My Favourites-Movies, Books, Foods, Gadgets

  • Sherlock Holmes-Series
  • Notting Hill, Hitch, Ice Age, Shrek2, Anjaathe,

Tuesday, March 1, 2011

Love you Hamesha...


It’s been sometime I see; since I blogged. Not that my life was sans any happenings...  A lot happened over the time since my last proper blog. Fights, 2nd USA visit, mom's operation, my ALMOST-wedding (yeah almost that is what it was!!!), some agreement from my parents (my Mom only precisely speaking!!) in the Typhoon hit sea of disapproval from my parents on my wish to marry Devika. And hey how can I forget the 13 failed interviews when trying to jump?? And, that regular jogging since two months, that is showing no results!!! But this is not about the latest things in my life but a little flashback - retrospection...


Apart from those visible changes a lot has changed in me. A lot of me have changed. I have (I don’t know) matured into a more boring and less active person. All through this process I had one person who had to bear the brunt of this changed personality. Devika or my mashe (as now we have ended up calling each other!!! its funny isn't it calling each other MASHE). The last few years 2-2.6 years of my life that i have known have been; how should I say, ROCKING (literally!!).

Yes since the first day of seeing her in the meeting room (supposed to be for Developers only) I saw her first (rather second coz I had already noticed her in the corridor when I was coming to office that day). Heaven didn’t open its door nor did birds start chirping, Nah!! not even saxophone played. Hell! no current go off in the current-cut season. Ok, I just noticed her of the many people in the room. But yeah over the time I got to know her more, I realized that I had a good memory of this first day and in turn her. I was nobody like the guy she wanted - no thick mushy, no artistic inclination, NOT GOOD MALAYALAM, rather not a mallu at all as she puts it at times. She used to hate my Koracha Korach Malayalam speaking skills (now that is something which she loves so much that she has asked me NOT EVER learn Malayalam). Opposites attract or we were meant to be together - call it anything, we hit well. Yes we hit quite soon, quite well I have to say. We soon started mailing each other and over few months’ time phone (thanks to a stranger named Aref, who would never know what importance he played in my (our) life). So to make it short,  Pehle yaar and then pyaar. Ye to hona hi tha.

And, ahem!! I proposed to her..... Yes I did!! I proposed on a late night 24th Feb. Which was responded to me back something like this - "I wish I could give you back what you gave me!!". Believe me I thought that was the ever diplomatic statement from girls that has an inclination towards meaning like this - I DIDN'T THINK ABOUT YOU LIKE THIS EVER!!! The next day saw her getting me an expensive chocolate for me (expensive by that time standards, it was Mars.. or was it Snickers? Ok Let’s settle for Snickers). She did reciprocate my love/feeling over another late nightly conversation; of a day that had begun with laughter and fun end with fight and tears and this disclosure - on 28th Feb. Since then the days ahead have been a mixed bag of goodies. A lot of water has flown under the bridge after that. I have asked my parents a million times (ok I am lying, a hundred times!!!) with no positive sign and she in turn denying any proposals that came by her way. And over the time I changed from this cute, sweet, guy next door into this rough, fowl-mouthed-rogue. And in turn she changed from a loud-mouthed always scolding person into a meek terrified lamb (sometimes she was an angry cat!!! but then that’s a different story).

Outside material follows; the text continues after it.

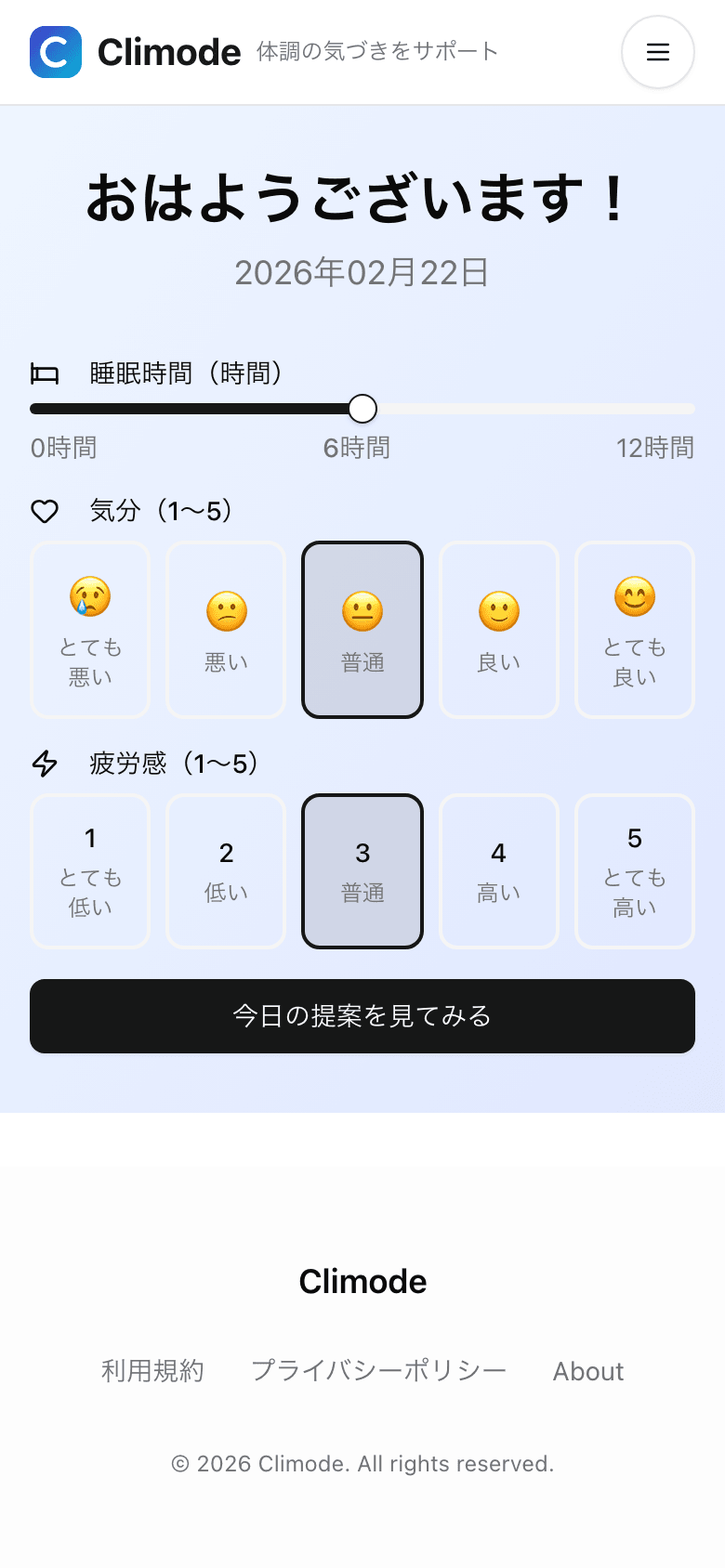The height and width of the screenshot is (1568, 725).
Task: Click the bed icon next to 睡眠時間
Action: [x=45, y=373]
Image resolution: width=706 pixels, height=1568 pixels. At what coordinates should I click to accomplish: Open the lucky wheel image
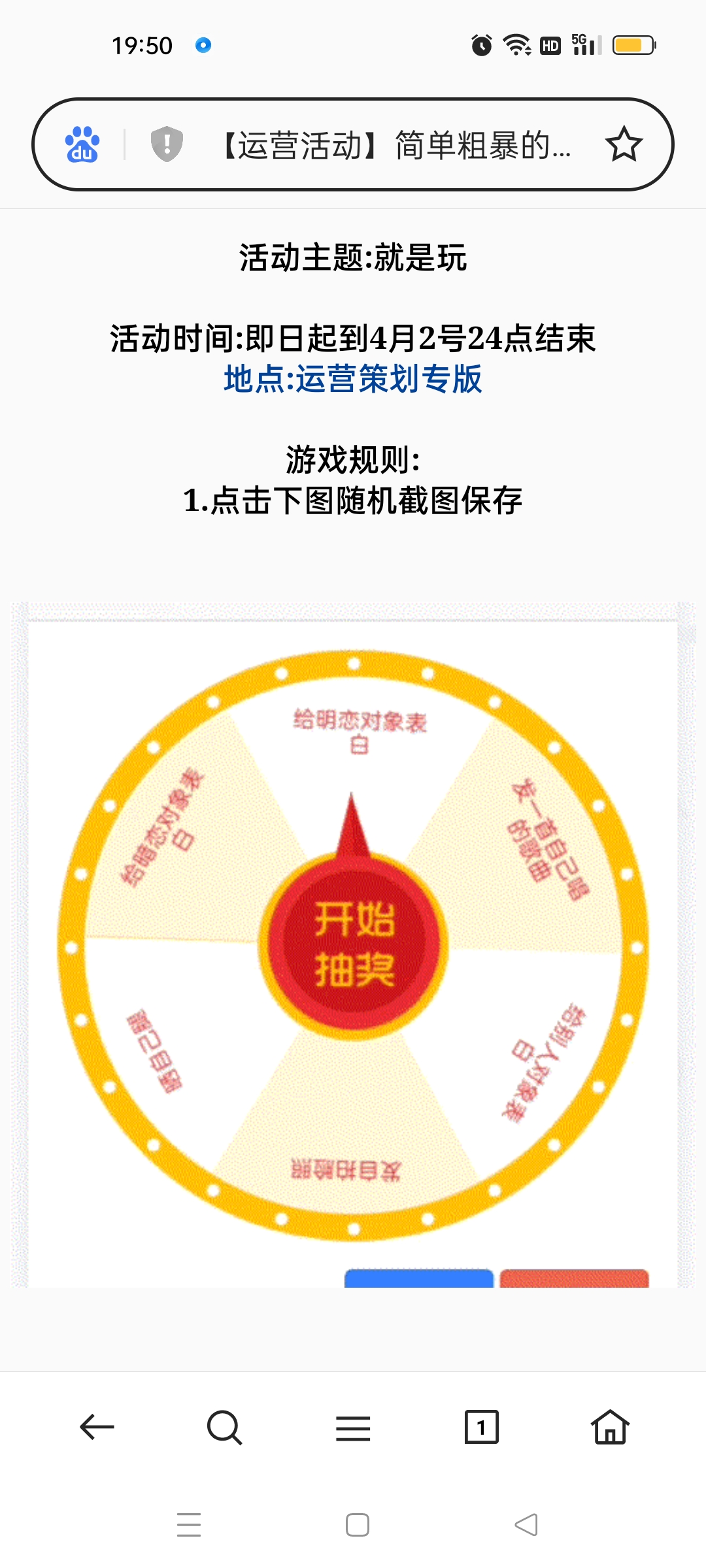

I have to say, I have come to know a lot about myself during this interval of time. And, a lot about her also. She is this sweet, VERRRY loving and very sensitive girl.  She shows her feelings as is. And I think I am truly lucky persons to actually be in the receiving side of all this goodies. Did I mention that I also happen to be in the receiving side of a lot of other things I didn't want to? Well then let me not bring that up when I am speaking all good things here ;-)... But on a serious note, being a relationship requires that we go above the Creamy layer. I mean know each other above the goodness that sparkles when we are starting a relationship - the good the bad and the ugly of it. That, if we can live through will help us live a healthier and happier life ahead. Well that’s theory OK with some sparkle or truth in it. There are many commons between us too if I missed mentioning it earlier - FOOD and MOVIES and BOOKS being on top of it. She likes singing, and even more when she is praised ;-). So I am not exactly in the top of the list when she has to sing to someone. Psst... I secretly am so happy that she is such a nice singer. What an A$$#*%!@ when it comes to saying it on the face - Yeah me, myself I am talking about. Also she is this self-acclaimed (and precisely so!!!) good cook. No great cook. Her fish curry and avial are to die for!!! SSssss sssshhh..  do I smell someone burning out of jealousy... LOL.... well no I guess.. Where do I have such a big visitor base?